With millions of ambient voice interactive devices shipped, there is a lot of data that’s being collected that wasn’t available before to companies for machine learning before. In particular, far field voice voice samples weren’t available at scale. Sure, Google could have started to isolate samples of OK Google / Google Now voice requests through phones but this would make up only a fraction of a fraction of requests (but still potentially millions per month). Amazon can easily send from Echos both raw audio and processed audio to its ASR engines. By comparing these two for the millions of daily requests, it’s possible for Amazon to build a far field model and it seems that’s always been the intention (just based on the modes available publicly through AVS).
The benefits of such a voice model are that you can drastically reduce the upfront audio conditioning. This means a lighter power DSP and as a result, lower BOM costs to the hardware maker that’s looking to incorporate voice. It will make it more attractive for companies to add voice as a product feature.

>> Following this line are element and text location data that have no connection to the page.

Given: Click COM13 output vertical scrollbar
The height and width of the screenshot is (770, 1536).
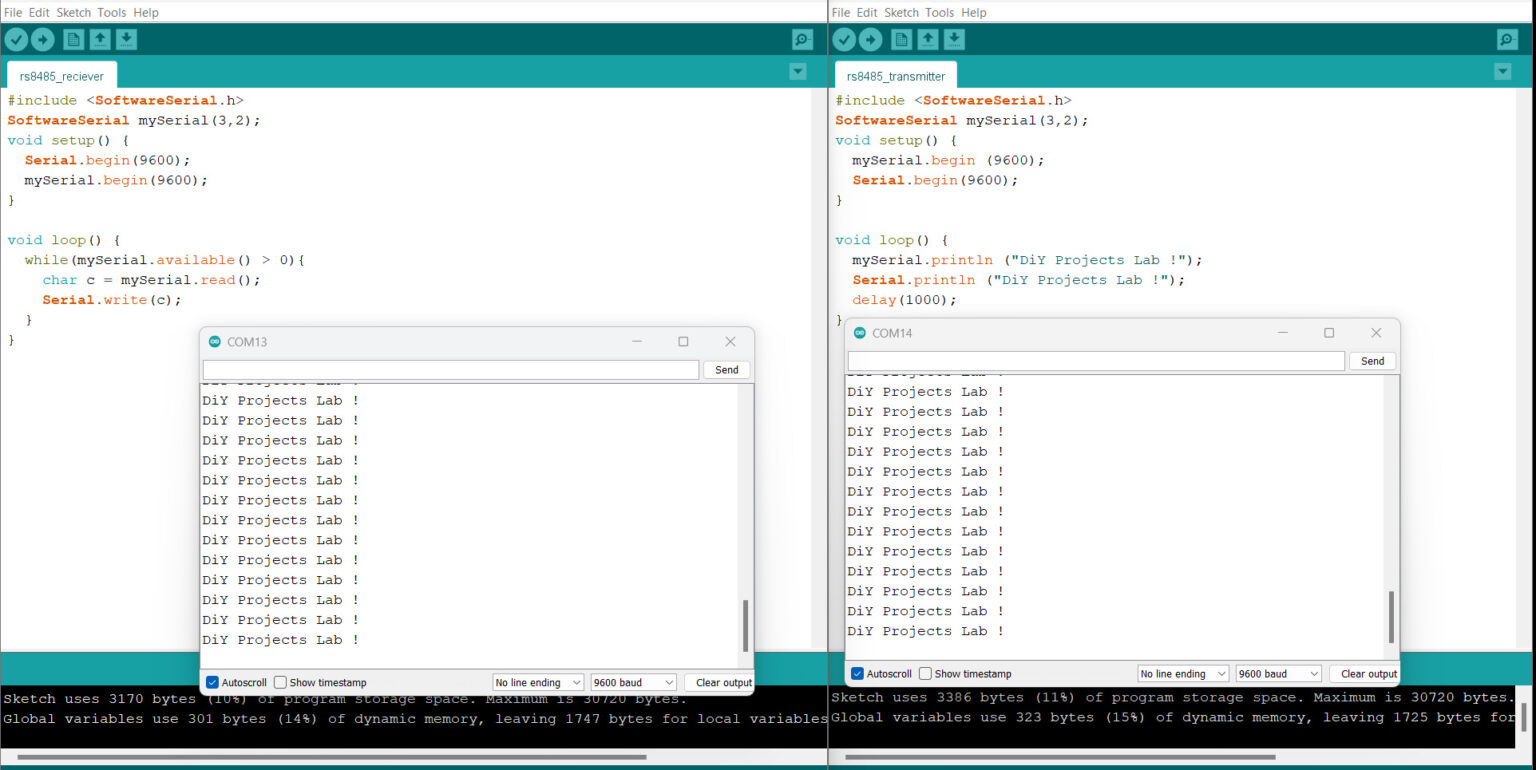Looking at the screenshot, I should click(x=745, y=625).
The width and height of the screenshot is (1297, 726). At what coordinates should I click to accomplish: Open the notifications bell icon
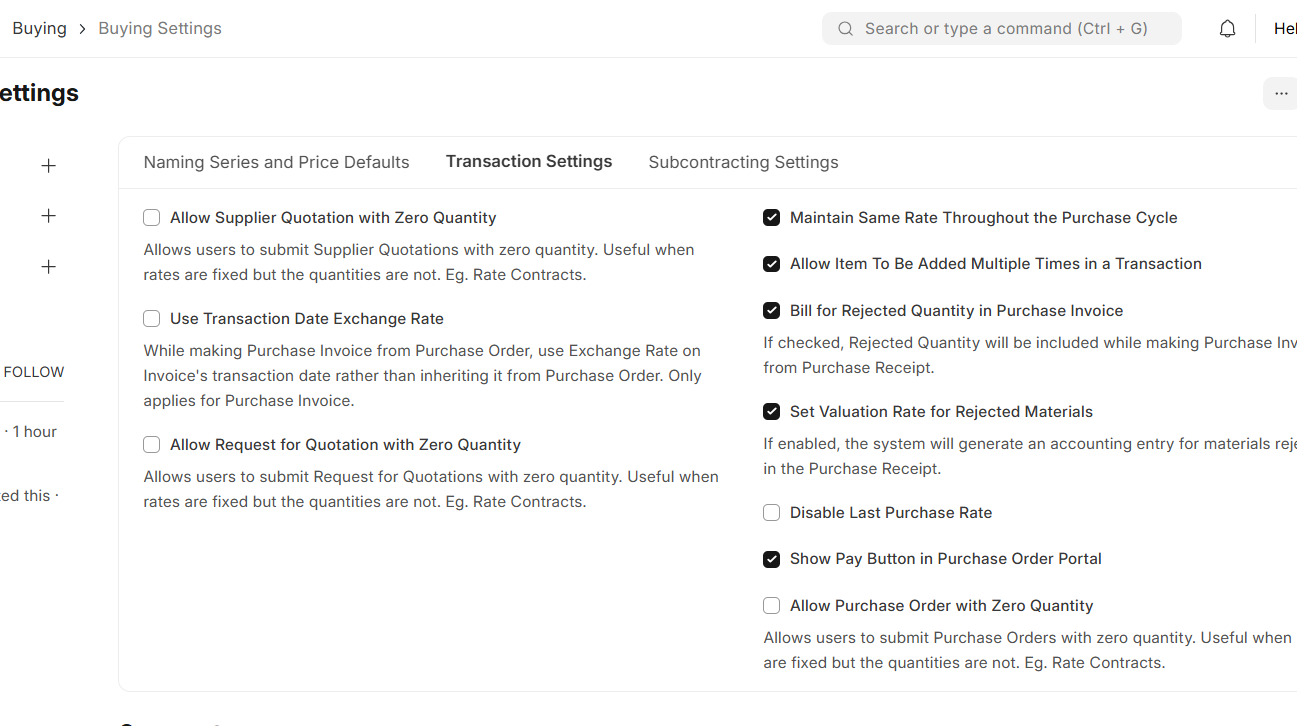point(1227,29)
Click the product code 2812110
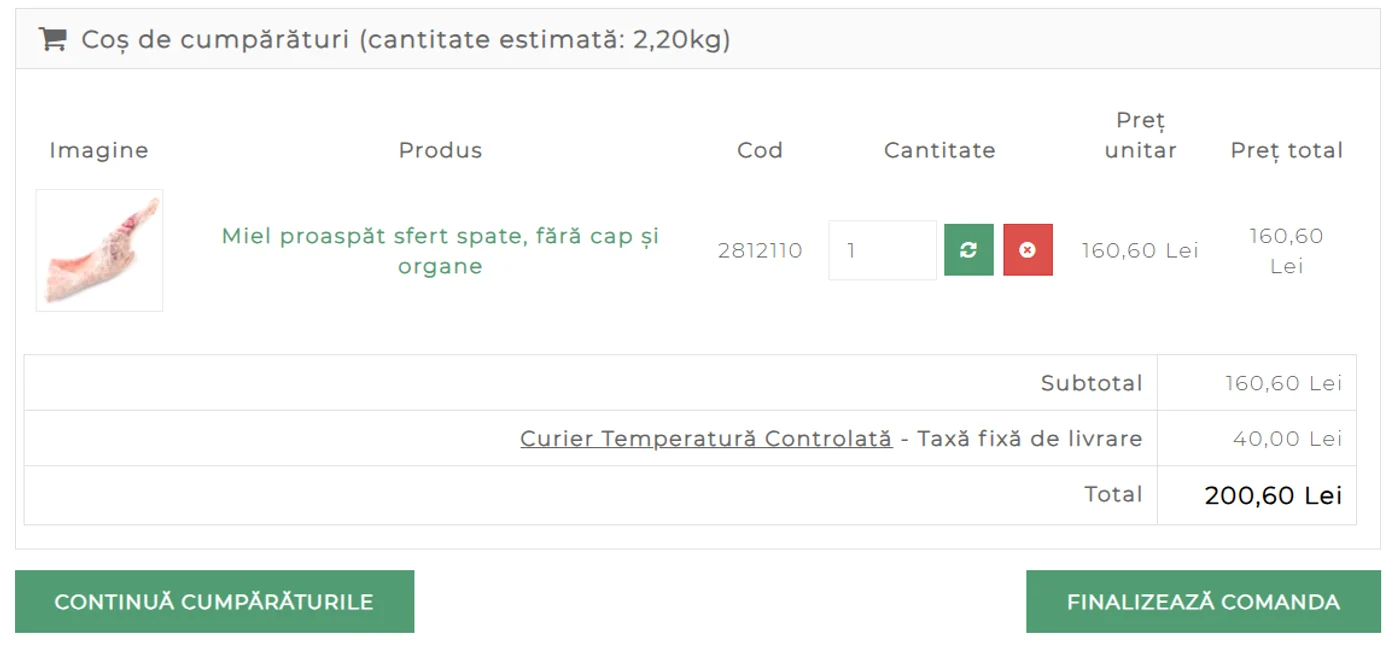This screenshot has width=1400, height=653. [760, 250]
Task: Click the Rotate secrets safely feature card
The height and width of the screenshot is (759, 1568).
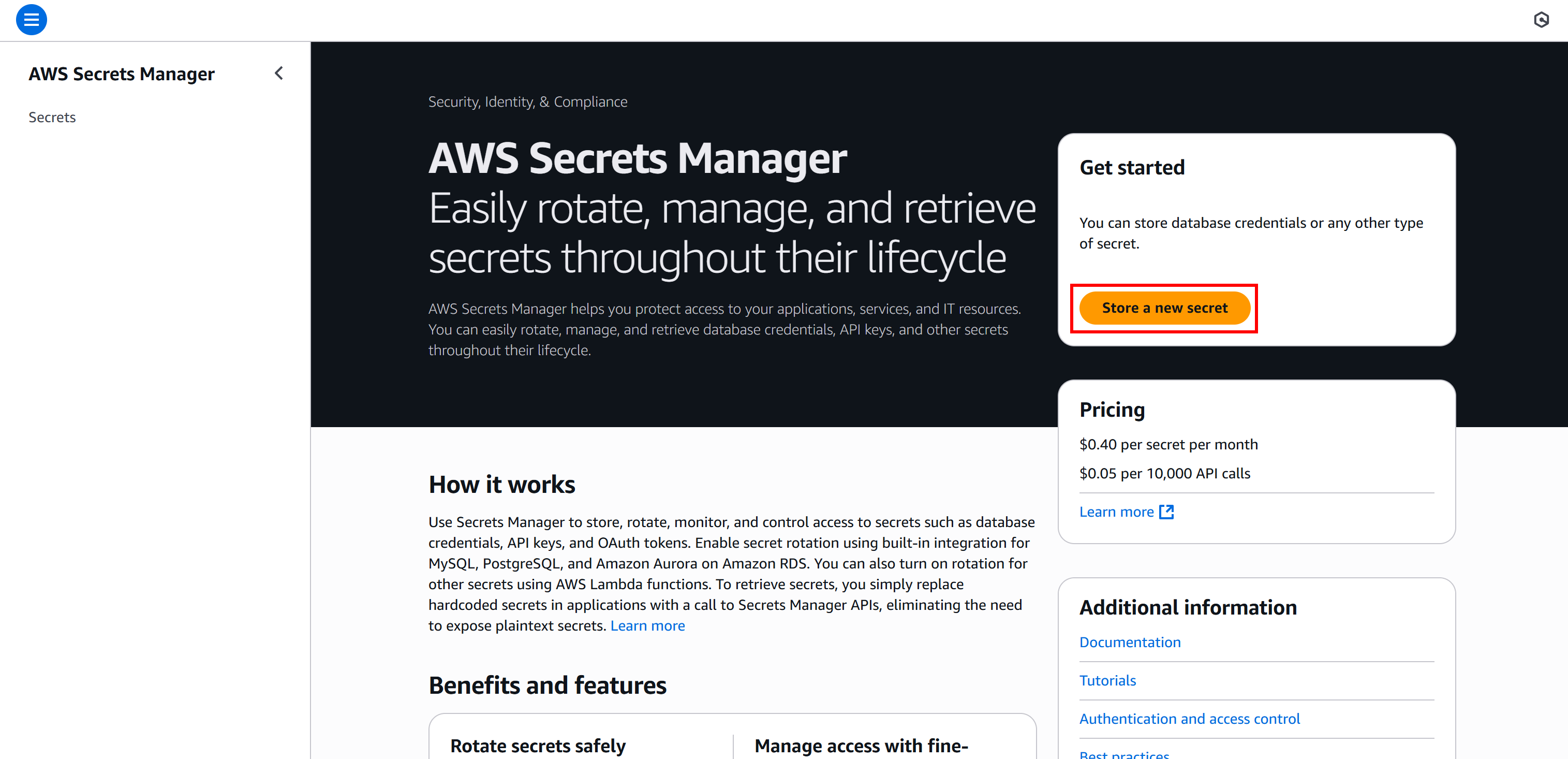Action: [x=538, y=745]
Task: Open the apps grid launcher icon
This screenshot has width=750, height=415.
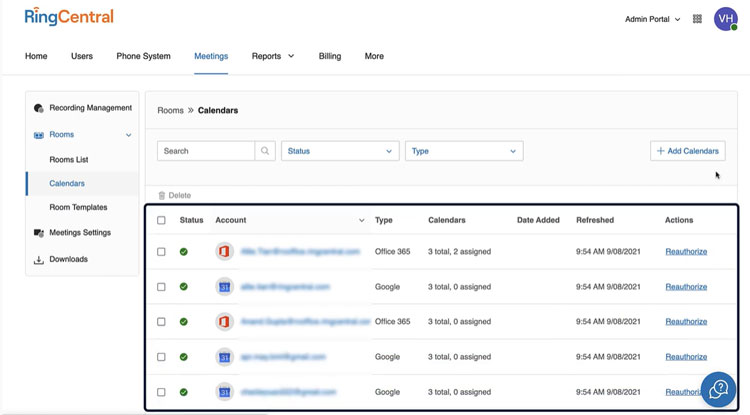Action: pyautogui.click(x=697, y=19)
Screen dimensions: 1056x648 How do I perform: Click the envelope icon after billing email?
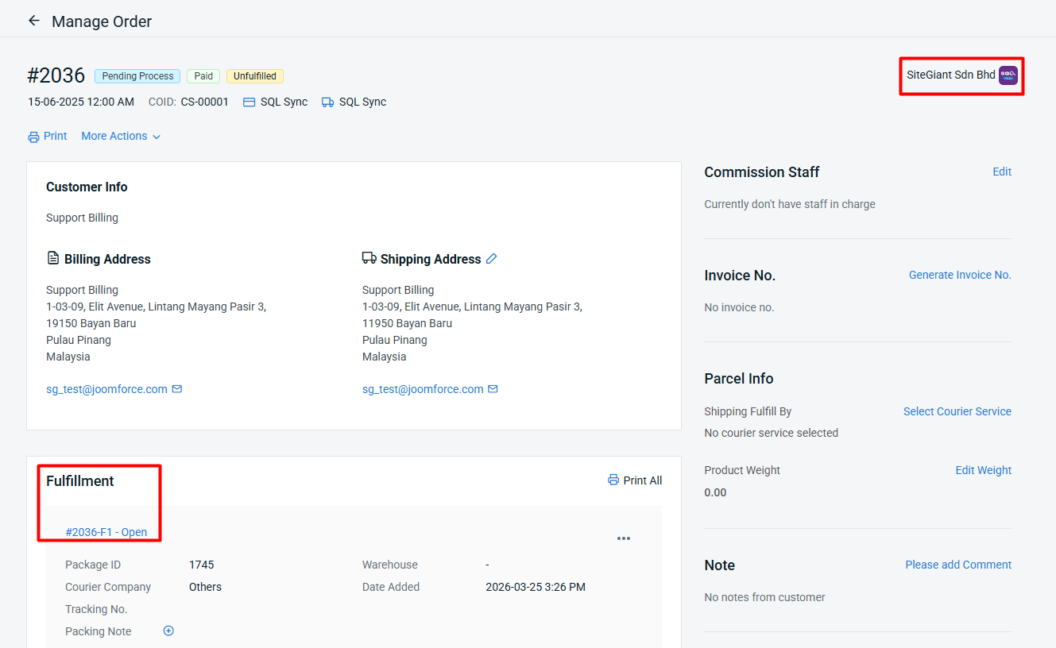[x=177, y=389]
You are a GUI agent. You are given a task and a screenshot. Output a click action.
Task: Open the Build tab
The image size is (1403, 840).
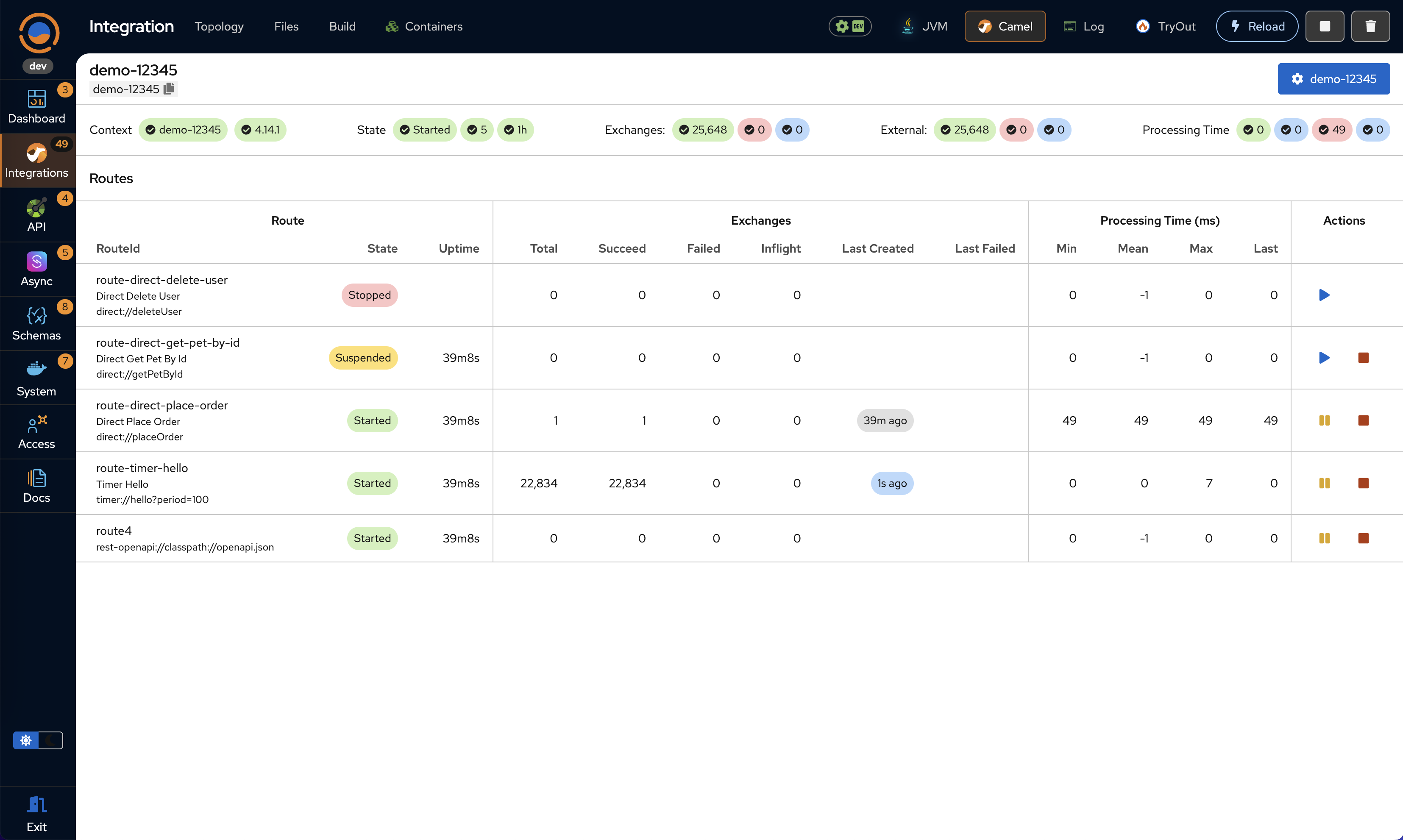pos(342,26)
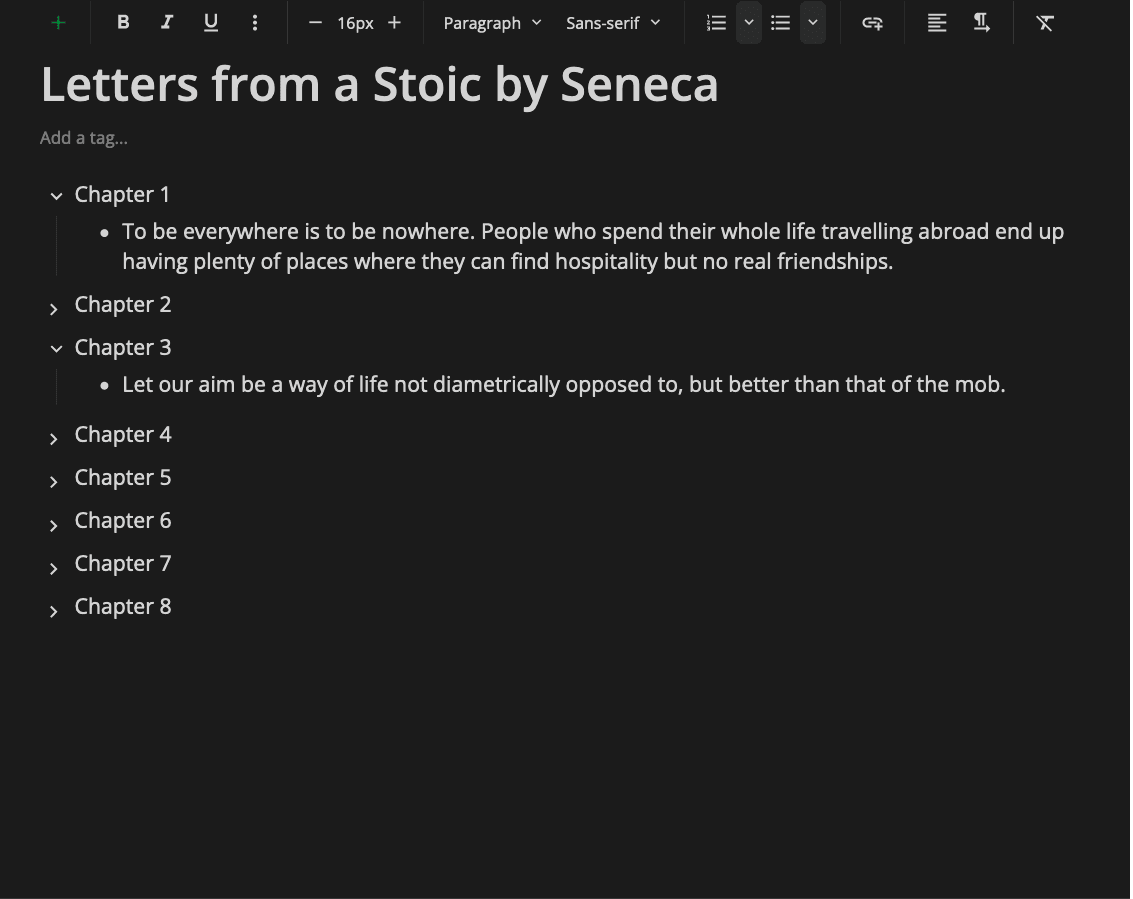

There are still things that will be very difficult to do in a cloud-based model. Acoustic Echo Cancellation requires very fast sample rates so it’s unlikely that this can also be done at least in the short term from the cloud. As well, trigger word will likely be something that is kept local. People just don’t seem likely to accept the constant streaming of microphone signal from their home to somewhere.
The real benefit for far field ASR will come after one of the players in the field releases a Speech-t0-Text API with far field capability. This will allow for the creation of many low cost ambient voice interactions and for freedom to design the interaction as the hardware maker desires.